À quelques jours des élections municipales du 17 juillet 2025, la Cour suprême du Togo renforce ses capacités pour assurer un arbitrage juridique irréprochable. Depuis le 8 juillet, une session de formation réunit à Lomé les acteurs judiciaires impliqués dans le contentieux électoral, avec pour ambition d’unifier les pratiques et d’assurer la maîtrise des textes en vigueur.
Organisés jusqu’au 10 juillet, les travaux s’articulent autour des dispositions de la loi sur la décentralisation et du Code électoral, notamment celles encadrant les recours et la proclamation des résultats.
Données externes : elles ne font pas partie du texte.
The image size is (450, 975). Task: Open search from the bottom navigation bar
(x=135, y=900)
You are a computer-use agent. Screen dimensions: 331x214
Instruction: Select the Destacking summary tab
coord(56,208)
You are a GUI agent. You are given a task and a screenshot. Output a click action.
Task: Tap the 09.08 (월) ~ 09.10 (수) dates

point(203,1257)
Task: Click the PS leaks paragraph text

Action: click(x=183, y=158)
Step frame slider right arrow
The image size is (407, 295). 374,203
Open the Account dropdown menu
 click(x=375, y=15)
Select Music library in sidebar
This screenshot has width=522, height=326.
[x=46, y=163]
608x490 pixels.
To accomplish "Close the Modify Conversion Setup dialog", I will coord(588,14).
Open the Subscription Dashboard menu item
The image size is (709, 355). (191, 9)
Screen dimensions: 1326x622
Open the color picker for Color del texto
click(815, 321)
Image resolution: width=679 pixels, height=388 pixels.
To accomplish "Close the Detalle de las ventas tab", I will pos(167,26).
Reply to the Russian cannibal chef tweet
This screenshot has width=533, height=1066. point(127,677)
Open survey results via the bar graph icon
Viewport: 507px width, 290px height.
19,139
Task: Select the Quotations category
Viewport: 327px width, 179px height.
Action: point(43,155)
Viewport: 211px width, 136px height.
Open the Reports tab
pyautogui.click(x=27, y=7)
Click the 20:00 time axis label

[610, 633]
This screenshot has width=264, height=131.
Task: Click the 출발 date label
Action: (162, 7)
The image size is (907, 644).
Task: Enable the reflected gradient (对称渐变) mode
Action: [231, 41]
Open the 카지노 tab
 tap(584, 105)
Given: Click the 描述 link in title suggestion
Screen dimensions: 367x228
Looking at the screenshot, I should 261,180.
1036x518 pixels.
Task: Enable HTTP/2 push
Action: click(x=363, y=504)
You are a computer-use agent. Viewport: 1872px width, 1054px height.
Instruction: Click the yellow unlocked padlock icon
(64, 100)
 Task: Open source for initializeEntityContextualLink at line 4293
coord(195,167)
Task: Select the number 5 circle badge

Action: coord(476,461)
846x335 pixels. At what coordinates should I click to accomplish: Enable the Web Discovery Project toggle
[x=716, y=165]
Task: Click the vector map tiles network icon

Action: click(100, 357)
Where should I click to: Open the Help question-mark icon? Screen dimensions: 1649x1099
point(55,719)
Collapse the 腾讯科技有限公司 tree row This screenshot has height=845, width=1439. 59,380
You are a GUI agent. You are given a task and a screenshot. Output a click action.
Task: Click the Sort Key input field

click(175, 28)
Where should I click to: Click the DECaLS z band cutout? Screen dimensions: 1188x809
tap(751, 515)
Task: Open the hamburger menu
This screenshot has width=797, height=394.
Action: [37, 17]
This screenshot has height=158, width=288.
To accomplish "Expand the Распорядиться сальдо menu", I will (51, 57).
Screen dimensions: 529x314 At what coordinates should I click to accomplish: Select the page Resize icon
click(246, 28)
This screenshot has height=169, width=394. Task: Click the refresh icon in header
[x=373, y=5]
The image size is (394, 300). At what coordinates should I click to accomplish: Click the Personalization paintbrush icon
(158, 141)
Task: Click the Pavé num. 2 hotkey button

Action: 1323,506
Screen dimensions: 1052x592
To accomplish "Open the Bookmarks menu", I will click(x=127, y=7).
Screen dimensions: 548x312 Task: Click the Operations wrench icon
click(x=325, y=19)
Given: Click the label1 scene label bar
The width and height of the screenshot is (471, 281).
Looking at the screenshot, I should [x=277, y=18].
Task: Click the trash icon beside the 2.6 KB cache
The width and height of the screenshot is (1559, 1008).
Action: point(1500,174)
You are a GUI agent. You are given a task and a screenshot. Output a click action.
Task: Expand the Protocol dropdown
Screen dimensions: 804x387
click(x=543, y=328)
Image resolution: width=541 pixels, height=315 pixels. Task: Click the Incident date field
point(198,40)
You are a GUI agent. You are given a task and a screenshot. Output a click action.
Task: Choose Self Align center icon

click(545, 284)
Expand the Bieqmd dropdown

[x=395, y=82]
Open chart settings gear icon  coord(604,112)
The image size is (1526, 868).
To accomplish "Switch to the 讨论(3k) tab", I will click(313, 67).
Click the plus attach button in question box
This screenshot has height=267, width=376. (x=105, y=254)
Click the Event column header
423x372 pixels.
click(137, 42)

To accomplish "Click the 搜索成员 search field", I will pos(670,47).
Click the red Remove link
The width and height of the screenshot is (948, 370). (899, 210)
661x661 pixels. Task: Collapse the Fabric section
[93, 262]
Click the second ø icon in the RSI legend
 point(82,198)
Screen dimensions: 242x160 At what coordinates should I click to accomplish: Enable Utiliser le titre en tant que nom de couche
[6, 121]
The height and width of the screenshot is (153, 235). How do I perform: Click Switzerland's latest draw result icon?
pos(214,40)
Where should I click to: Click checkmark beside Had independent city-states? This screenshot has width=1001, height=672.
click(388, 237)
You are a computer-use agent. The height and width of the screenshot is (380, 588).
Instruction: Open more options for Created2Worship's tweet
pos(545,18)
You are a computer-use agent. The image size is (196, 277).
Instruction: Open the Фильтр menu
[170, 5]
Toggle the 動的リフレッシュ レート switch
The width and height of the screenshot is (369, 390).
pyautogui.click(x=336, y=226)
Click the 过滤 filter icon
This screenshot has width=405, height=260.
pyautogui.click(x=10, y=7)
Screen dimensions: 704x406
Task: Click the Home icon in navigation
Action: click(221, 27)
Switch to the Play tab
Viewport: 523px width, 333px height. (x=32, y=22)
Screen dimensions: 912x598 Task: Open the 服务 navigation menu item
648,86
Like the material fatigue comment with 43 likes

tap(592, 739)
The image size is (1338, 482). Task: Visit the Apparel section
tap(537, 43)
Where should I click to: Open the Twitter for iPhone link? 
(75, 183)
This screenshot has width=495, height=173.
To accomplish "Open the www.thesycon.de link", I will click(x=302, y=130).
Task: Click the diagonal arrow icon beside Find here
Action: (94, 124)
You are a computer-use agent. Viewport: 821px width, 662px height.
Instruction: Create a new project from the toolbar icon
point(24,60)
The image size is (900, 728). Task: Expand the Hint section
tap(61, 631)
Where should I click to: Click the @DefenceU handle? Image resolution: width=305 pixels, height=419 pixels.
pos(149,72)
Objectif : prévenir les conflits juridiques en amont, fluidifier le traitement des contentieux éventuels et sécuriser juridiquement le processus électoral.
« Nous devons être à la hauteur de nos responsabilités dans ce moment crucial pour notre démocratie locale », a souligné le président de la Cour suprême, appelant ses pairs à une rigueur sans faille. De son côté, le président par intérim de la Chambre administrative, Badjona Samta, a insisté sur la nécessité de clarifier collectivement les points de blocage récurrents : délais, qualité du requérant, contenu des dossiers ou encore recevabilité des preuves.
Pour mémoire, la Chambre administrative est l’instance juridiquement compétente pour statuer sur les contentieux électoraux locaux et proclamer les résultats définitifs. En s’outillant à quelques jours du scrutin, elle envoie un signal fort quant à sa volonté de garantir des élections crédibles, équitables et pacifiques.
Cette démarche s’inscrit dans un contexte national où la transparence du processus électoral reste un enjeu central pour la stabilité démocratique et la confiance des citoyens dans les institutions.